Records for processing:
+ + +
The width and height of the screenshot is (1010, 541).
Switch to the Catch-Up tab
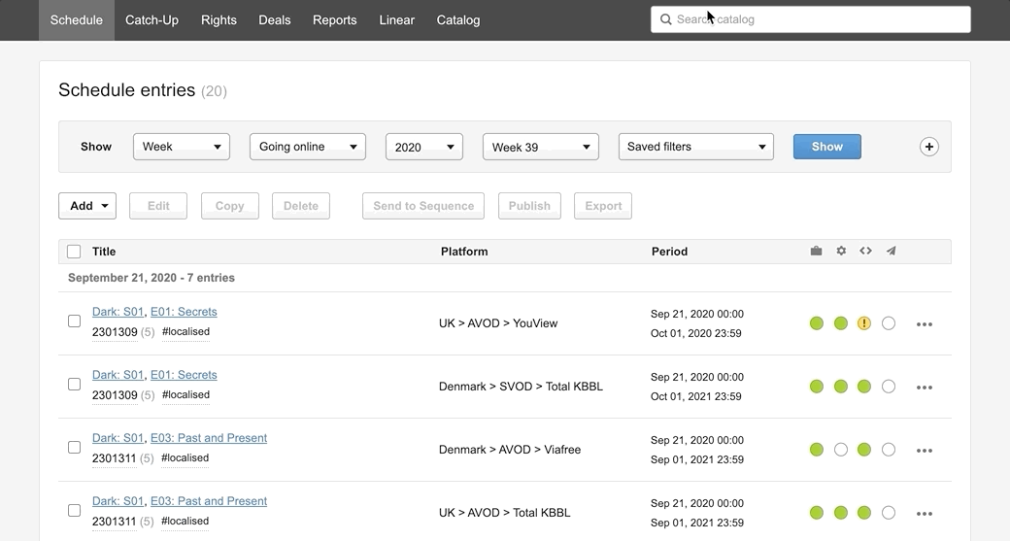(x=152, y=19)
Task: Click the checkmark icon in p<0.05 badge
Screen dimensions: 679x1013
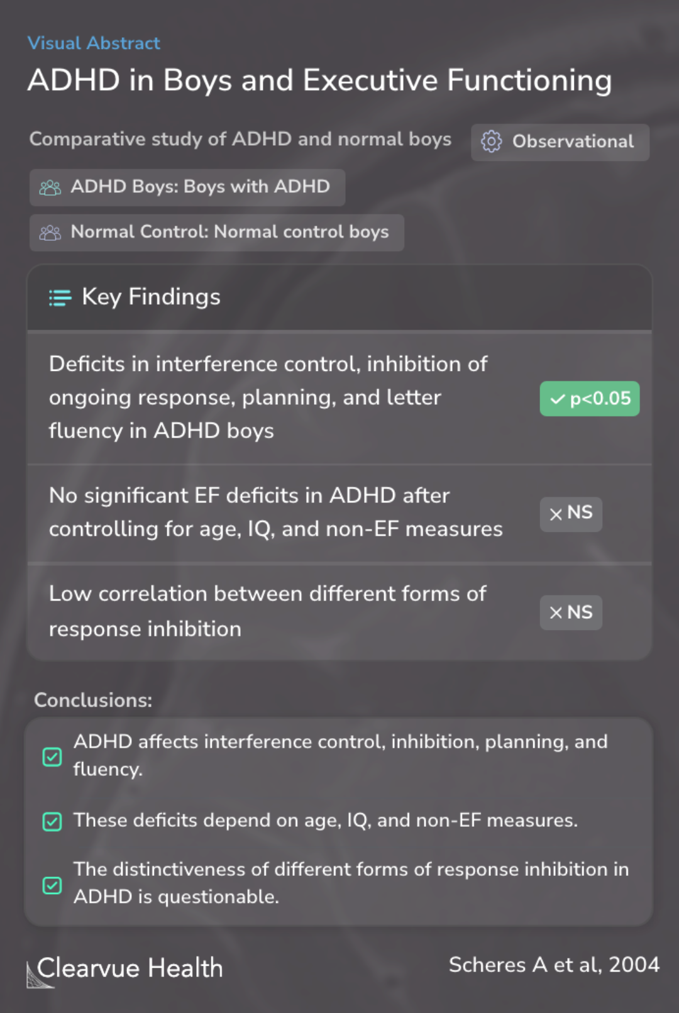Action: click(557, 399)
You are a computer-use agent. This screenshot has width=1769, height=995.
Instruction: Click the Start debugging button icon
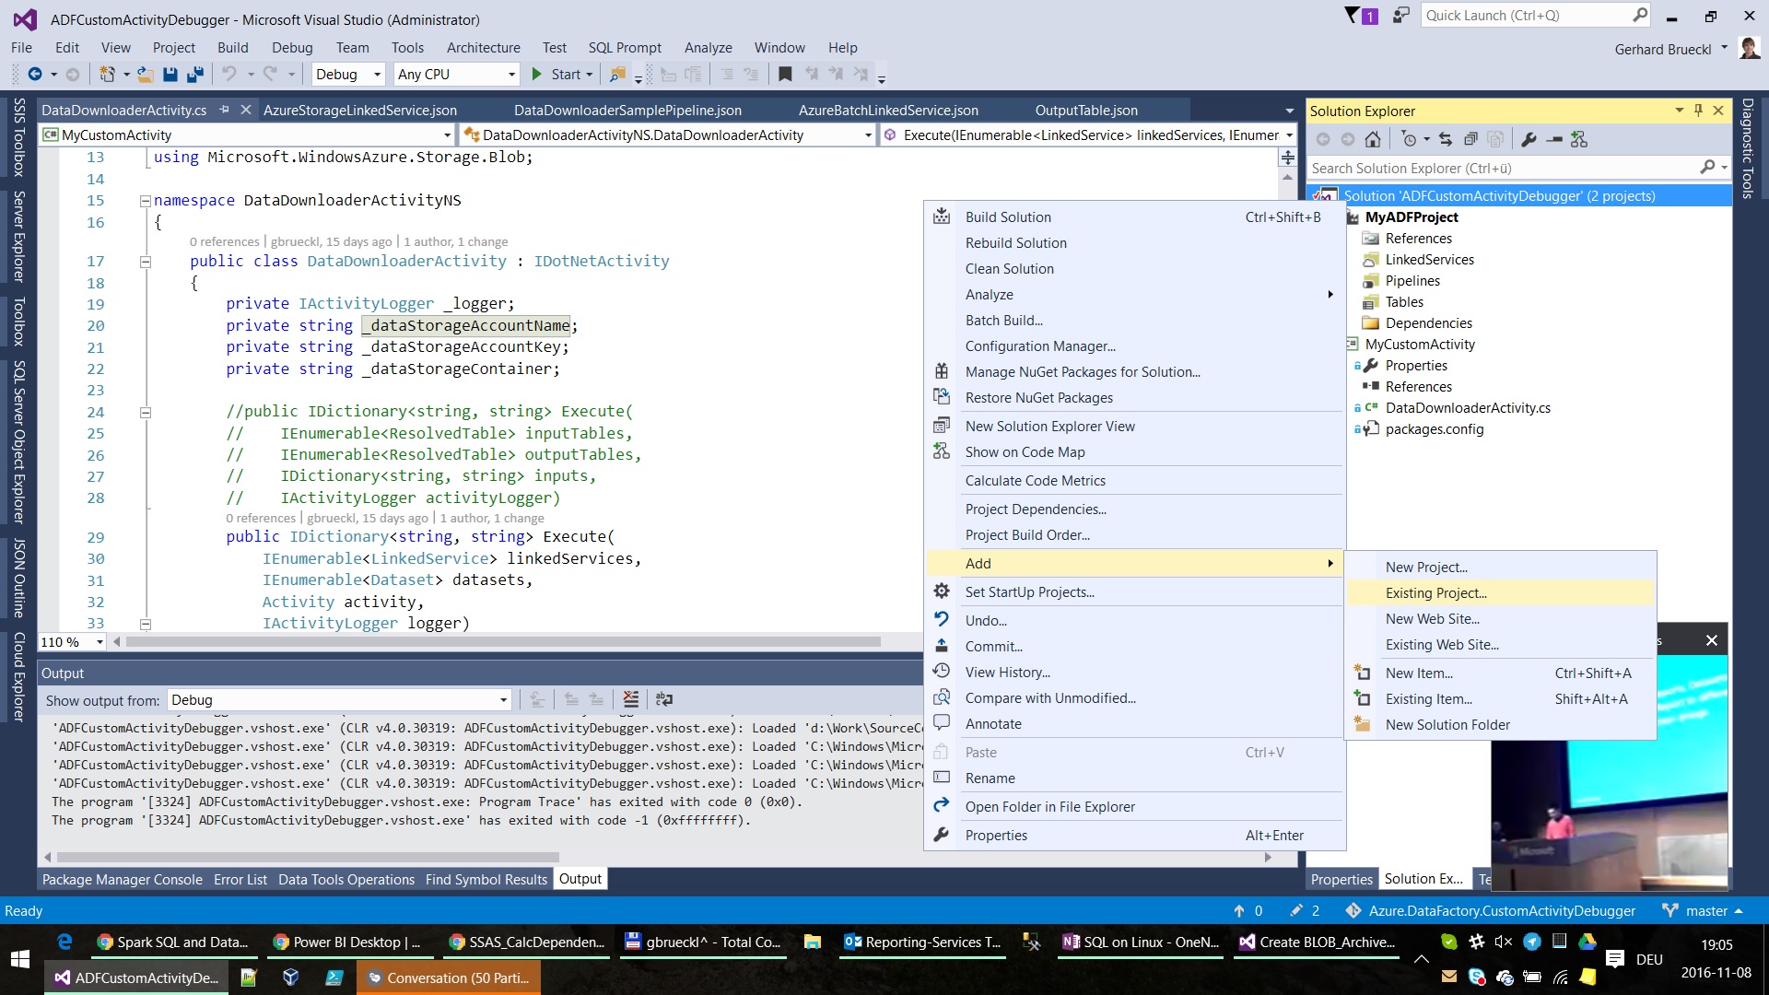pos(537,76)
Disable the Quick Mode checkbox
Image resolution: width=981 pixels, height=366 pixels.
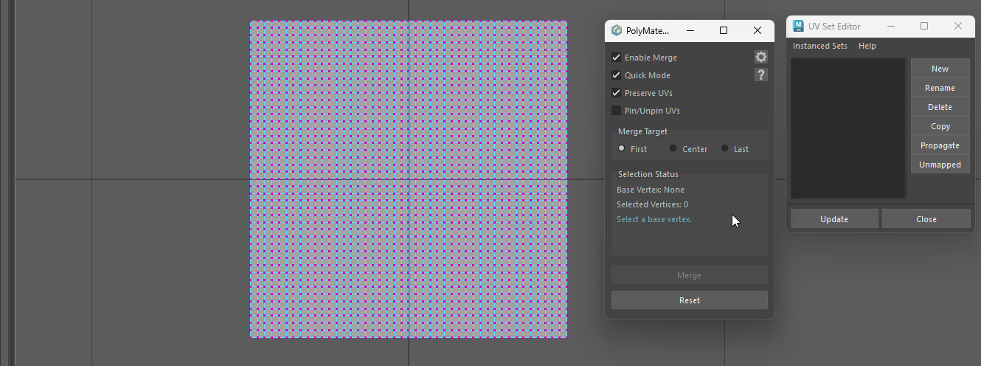click(617, 75)
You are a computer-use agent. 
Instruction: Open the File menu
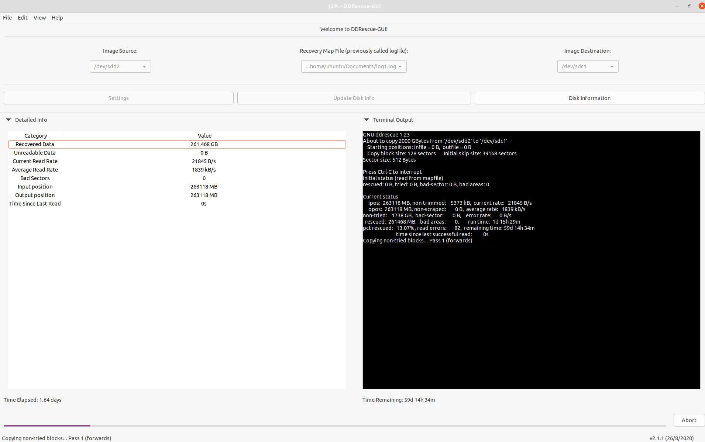[x=7, y=18]
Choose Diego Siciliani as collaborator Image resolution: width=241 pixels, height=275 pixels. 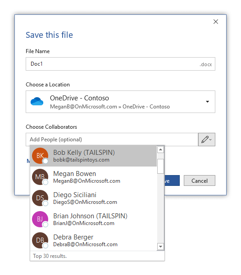(x=93, y=198)
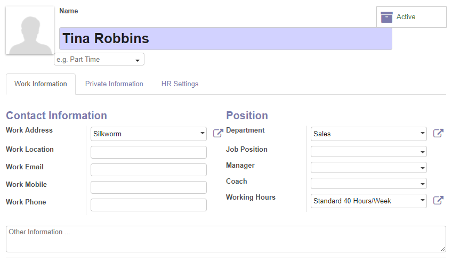Switch to the Private Information tab
Viewport: 452px width, 263px height.
[x=114, y=84]
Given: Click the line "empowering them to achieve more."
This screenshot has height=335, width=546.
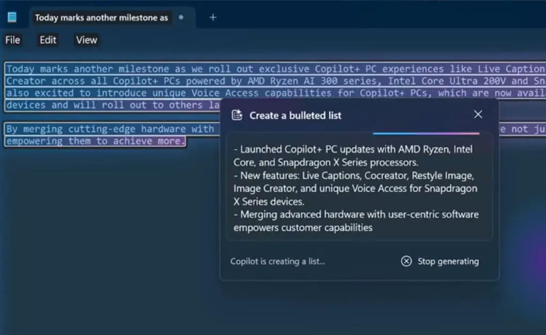Looking at the screenshot, I should tap(96, 141).
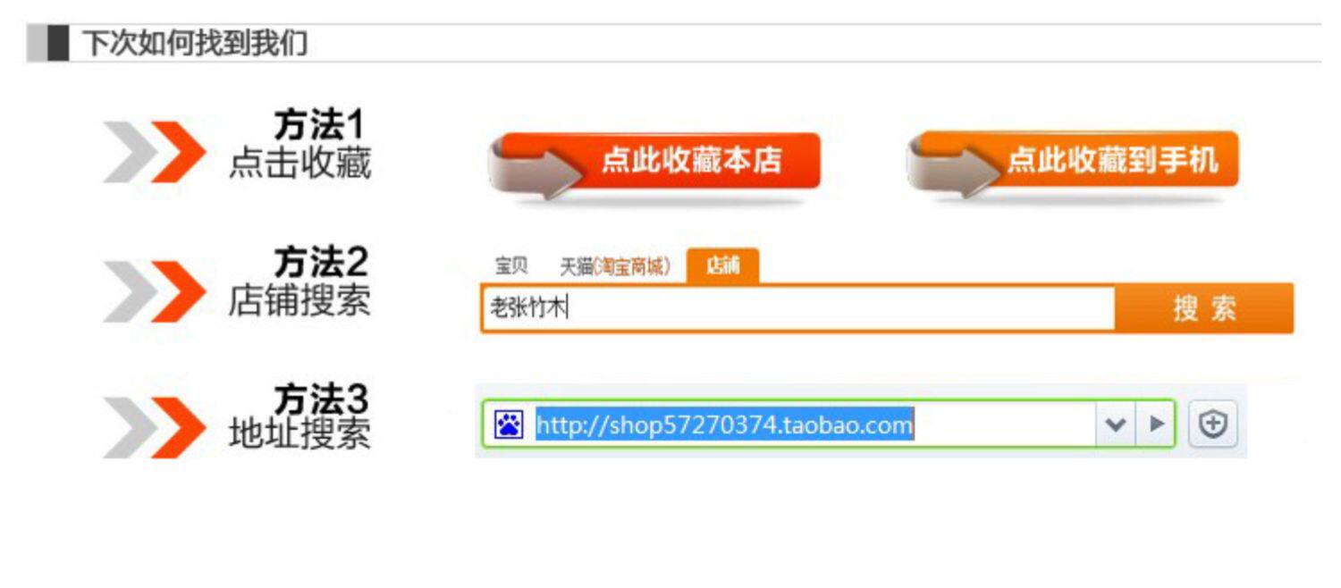This screenshot has width=1341, height=588.
Task: Click the 点此收藏到手机 button
Action: point(1073,162)
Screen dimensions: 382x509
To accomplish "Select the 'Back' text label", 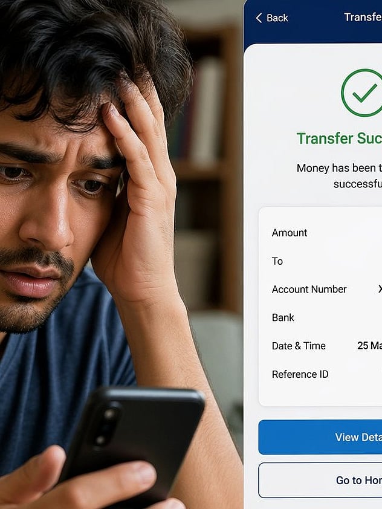I will [277, 18].
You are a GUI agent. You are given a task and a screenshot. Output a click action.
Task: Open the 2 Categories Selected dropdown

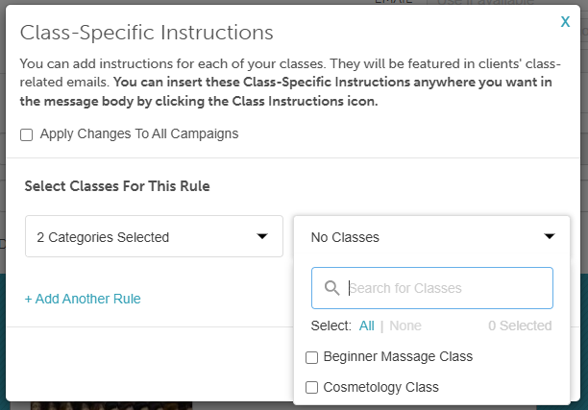click(x=153, y=236)
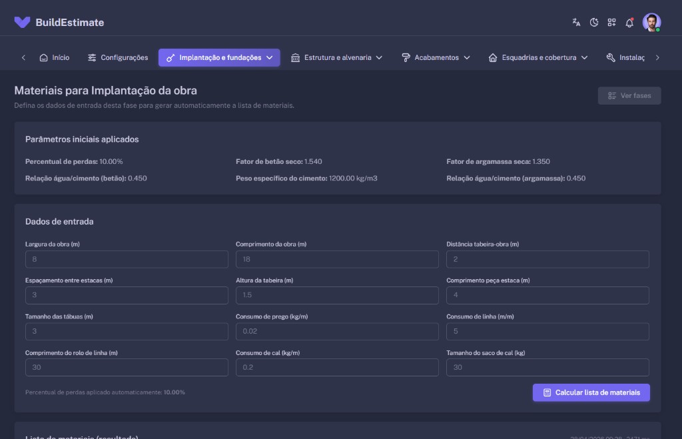
Task: Open the apps grid menu
Action: click(x=611, y=22)
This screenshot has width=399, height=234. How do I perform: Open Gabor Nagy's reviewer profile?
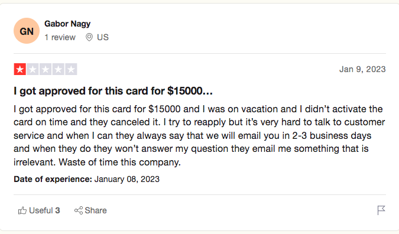pyautogui.click(x=67, y=24)
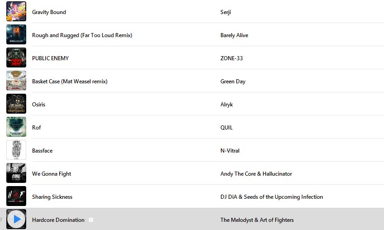Image resolution: width=384 pixels, height=230 pixels.
Task: Click artist N-Vitral
Action: [x=230, y=150]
+ + +
Problem:
Copy out, from the records above, every line that holds the string "computer".

Problem solution:
You are a computer-use agent. This screenshot has width=1769, height=995.
You are a computer-use agent. 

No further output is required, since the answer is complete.